### WRITTEN REQUEST 1:
In the flashlight forum thread, what is the case fully lined with?
### WRITTEN REQUEST 2:
From the flashlight forum thread, extract the passage starting at "I seem to like" and ending at "in the Garage.".
### WRITTEN REQUEST 3:
Write what comes next in the flashlight forum thread, picking up after its final line.

I seem to like distributing my lights throughout the house. There's a Coleman flashlight next to my bed and a River Rock 2AAA on my desk. Two lights are in the kitchen pantry and another in the "junk drawer". One is sitting on the coffee table in the living room and the MagLite 2D LED is on the bench in the Garage.

Thing is, if/when there's a power outage or my mother or father needs a light, they can just get one from the kitchen or living room easily.


----------



## rhuck60 (Oct 27, 2007)

congratulations, Will on an excellent collection and a very fine wooden storage cabinet.:thumbsup:


----------



## Cuso (Oct 27, 2007)

Thats just beautiful work Will, Love the splash anos...:thumbsup:.


----------



## Sinjz (Oct 28, 2007)

Will, that is beautiful! Now you just need to line the drawers with some sort of soft felt (like in jewlery boxes) and make one for me.


----------



## will (Oct 28, 2007)

The case is fully lined with maroon anti-tarnish cloth. I might make a couple more - slightly different, probably not as big. I still have a bunch of wood here, lots of walnut, cherry, various maples, oak


----------



## Sinjz (Oct 28, 2007)

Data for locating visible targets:
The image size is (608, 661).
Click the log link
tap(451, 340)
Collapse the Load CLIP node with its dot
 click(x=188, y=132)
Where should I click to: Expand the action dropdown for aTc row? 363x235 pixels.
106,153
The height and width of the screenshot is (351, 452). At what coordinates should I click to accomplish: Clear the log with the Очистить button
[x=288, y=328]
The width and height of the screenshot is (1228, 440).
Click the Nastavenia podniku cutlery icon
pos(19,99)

### OUTPUT 1:
Maroon anti-tarnish cloth.

### OUTPUT 2:
I seem to like distributing my lights throughout the house. There's a Coleman flashlight next to my bed and a River Rock 2AAA on my desk. Two lights are in the kitchen pantry and another in the "junk drawer". One is sitting on the coffee table in the living room and the MagLite 2D LED is on the bench in the Garage.

### OUTPUT 3:
Ooo..... sweet! Focused mostly on the first pick with the drawers open, so I didn't notice. oo: Seriously, how much for one? I wouldn't need one as big as yours as I don't have as many lights, but I could use a nice storage box for the ones I do have.


----------



## will (Oct 28, 2007)

Sinjz said:


> Ooo..... sweet! Focused mostly on the first pick with the drawers open, so I didn't notice. oo: Seriously, how much for one? I wouldn't need one as big as yours as I don't have as many lights, but I could use a nice storage box for the ones I do have.




Sinjz -- PM sent.


----------



## ScubaSnyder (Oct 28, 2007)

Cigar Boxes are Sweet!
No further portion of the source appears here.